Conventional generators with gears are currently used to convert wind energy into electricity, but also permanent magnet generators, some of which are also used without gears. When using generators with _gears , a relatively poor overall efficiency must be accepted, which plays a decisive role in wind turbines. In larger systems (greater than 100 kW), the generator efficiency is good, but the gearbox efficiency is poor due to the necessary high transmission ratio. In smaller systems, the efficiency of the generator is low.

The generator efficiency is getting worse, but the gearbox efficiency losses are no longer as dominant.

An additional problem is the poor start-up of the systems, especially in cold weather, as the gear oil is still very viscous and severely hinders the start-up of the systems when there is little wind.

Permanent magnet generators, especially directly driven ring generators, have the advantage of being more efficient than conventional generator/gearbox solutions in wind turbines, but here too, remagnetization losses occur in the laminated core, since the winding has to be inserted into a stator laminated core.

An additional problem with conventional permanent magnet generators is "locking" because the magnets always try to align themselves with the stator teeth. Here too, the generator must first be "josbroken", which is a problem especially when there is little wind. The systems only start up at higher wind speeds or must be electrically "started" when there is little wind.

Problem:

The invention specified in the protection claim is based on the problem of designing a generator for wind turbines which has a very high efficiency and which does not have to be "broken" as described above.

Solution:

This problem is solved by using an "iron loss-free" generator which corresponds to the features listed in the present claim^-——

Benefits achieved:

Since, as shown in Figure 1, no stator core is required, the remagnetization losses in the core (iron losses) are eliminated. This is particularly important because the iron losses increase with increasing speed, whereas the copper losses are independent of the speed. This is achieved by moving the iron return together with the magnets, with the copper winding between the magnets and the iron return.
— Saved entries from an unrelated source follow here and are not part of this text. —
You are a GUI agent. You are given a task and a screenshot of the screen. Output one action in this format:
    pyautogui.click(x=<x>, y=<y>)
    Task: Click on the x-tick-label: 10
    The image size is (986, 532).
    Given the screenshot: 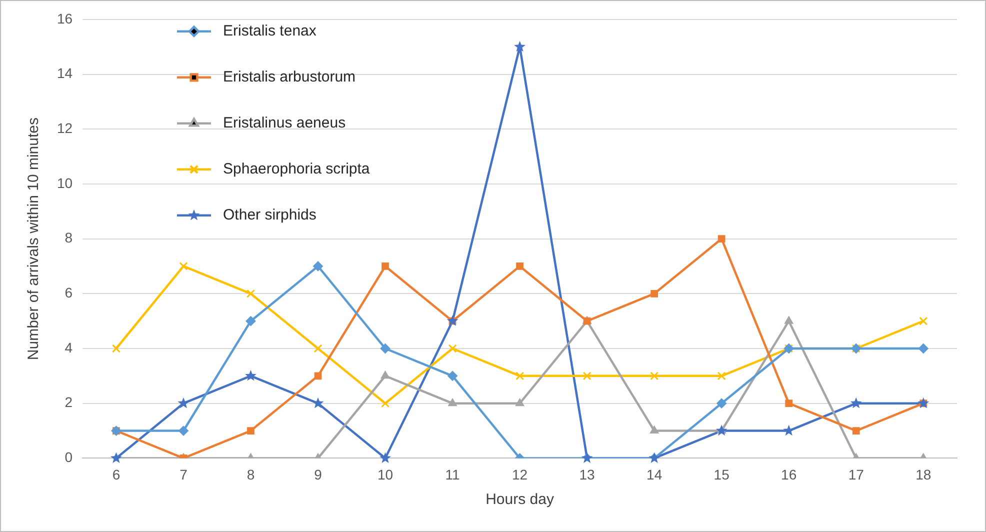 What is the action you would take?
    pyautogui.click(x=386, y=474)
    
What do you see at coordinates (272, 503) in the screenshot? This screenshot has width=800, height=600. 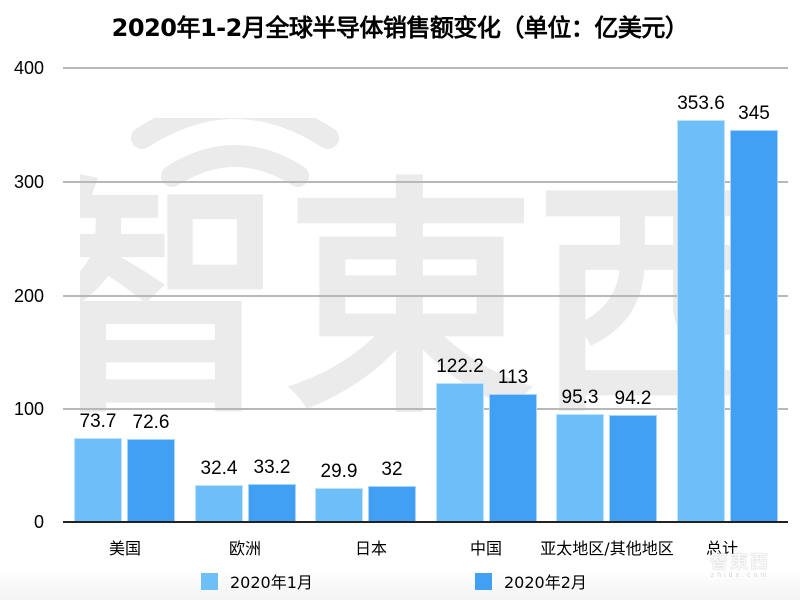 I see `bar-europe-s2` at bounding box center [272, 503].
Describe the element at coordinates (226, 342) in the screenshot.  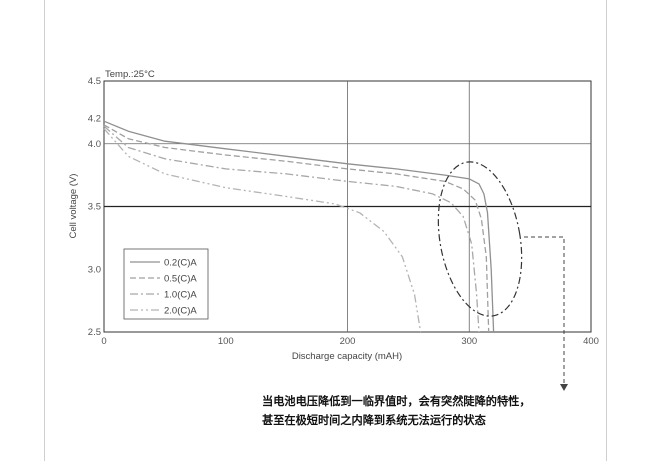
I see `x-tick-label: 100` at that location.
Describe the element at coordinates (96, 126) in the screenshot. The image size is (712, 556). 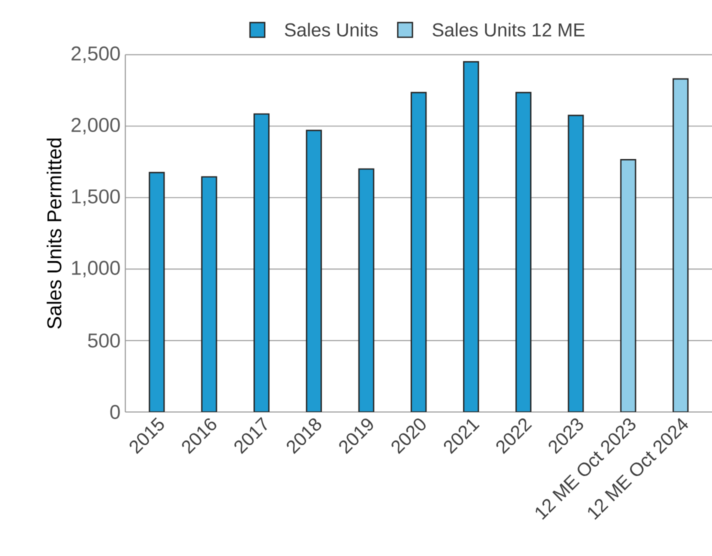
I see `y-tick-label: 2,000` at that location.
First advantage: The winding can be cooled very well because it is free-standing. The resulting waste heat is not first transferred to the laminated core in which the winding is inserted, as is the case with a conventional motor (generator). This reduces copper losses compared to a conventional motor (generator). The winding stays cooler with the same output.

A second, decisive advantage is that the possible current in the winding is not limited by the saturation induction of the stator lamination (iron core).
This allows very high torques to be achieved, which can be crucial for a directly driven (gearless) wind turbine, for example:

• power can be extracted even at very low speeds.

• the generator can be used as a second braking system (with braking resistance) due to its very high potential torque.

A third, very important advantage is that this type of generator, unlike other permanent magnet generators, has no cogging torque. This is due to

crucial for starting the wind turbine in light winds. The wind turbine then does not have to be "broken" from its standstill position. It starts up at the slightest breeze, which is particularly important for H-Darrieus turbines, as conventional models have very poor starting behavior in light winds.

Claims (1)

Use of an "iron loss-free" generator for installation in wind turbines characterized by
that magnets ( 1 ) are mounted on a magnet carrier ( 2 ) which is attached to a rotor support plate ( 3 ) as well as the iron return plate ( 4 ) (rotating)
characterized,
that a copper winding ( 5 ) is mounted on a stator support plate ( 6 ), which in turn is mounted on a mounting ( 7 ) (standing)
characterized,
that there is a bearing ( 8 ) between the rotating part (rotor) and the stationary part (stator).